I need to do something to get any kind of skills with cast iron. It's very sad to watch me try to cook with it.


----------



## dwight55 (Nov 9, 2012)

paulag1955 said:


> I need to do something to get any kind of skills with cast iron. It's very sad to watch me try to cook with it.


Go to facebook, . . . ask to join this group, . . . Victorian Era Foods and Cooking . . .

Guaranteed, you can ask just about any question on there about cast iron cooking, . . . someone, if not the owner, will answer you, . . . and I've never seen a truly off the radar answer come from any of them.

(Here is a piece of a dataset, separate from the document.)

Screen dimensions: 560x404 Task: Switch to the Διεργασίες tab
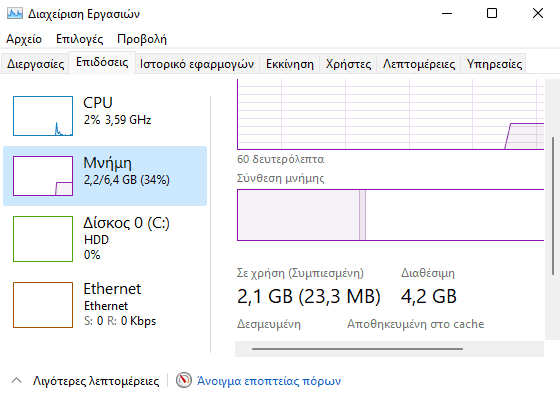(35, 64)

Good place to get thos skills you want.

But remember, . . . when you get the idea, . . . the answer, . . . you then have to go out and practice it in order to be good enough to use it whenever you actually NEED IT.

May God bless,
Dwight


----------



## Inor (Mar 22, 2013)

paulag1955 said:


> Do you remember what the ambient temperature was when you used it? I looked at the oven you bought and I couldn't tell if it had glass to cover the oven chamber? If not, I think you'd be happier with its performance if you added one.


I does have glass on the oven chamber. It is a well made thing; it just does not work very well.

I KNOW fire works 100% of the time. I will stick with it.


----------



## paulag1955 (Dec 15, 2019)

dwight55 said:


> Go to facebook, . . . ask to join this group, . . . Victorian Era Foods and Cooking . . .


Thanks for that tip. I will check it out.


----------



## Joe (Nov 1, 2016)

Elvis said:


> I played with an All American Sun oven for a few years and was less than impressed with it's cooking speed. Ended up donating it for an auction.
> 
> Like Dwight I found a mud or dome oven to be a much better solution. https://www.bing.com/images/search?...39315DA6ABF0222BEAA5C84510B4B580B&FORM=IQFRBA
> You can also purchase metal dome ovens with firebrick floors online. https://www.amazon.com/Maximus-Blac..._52?keywords=wood+oven&qid=1573262505&sr=8-52
> ...


I love my rocket stove hot fire with very little fuel


----------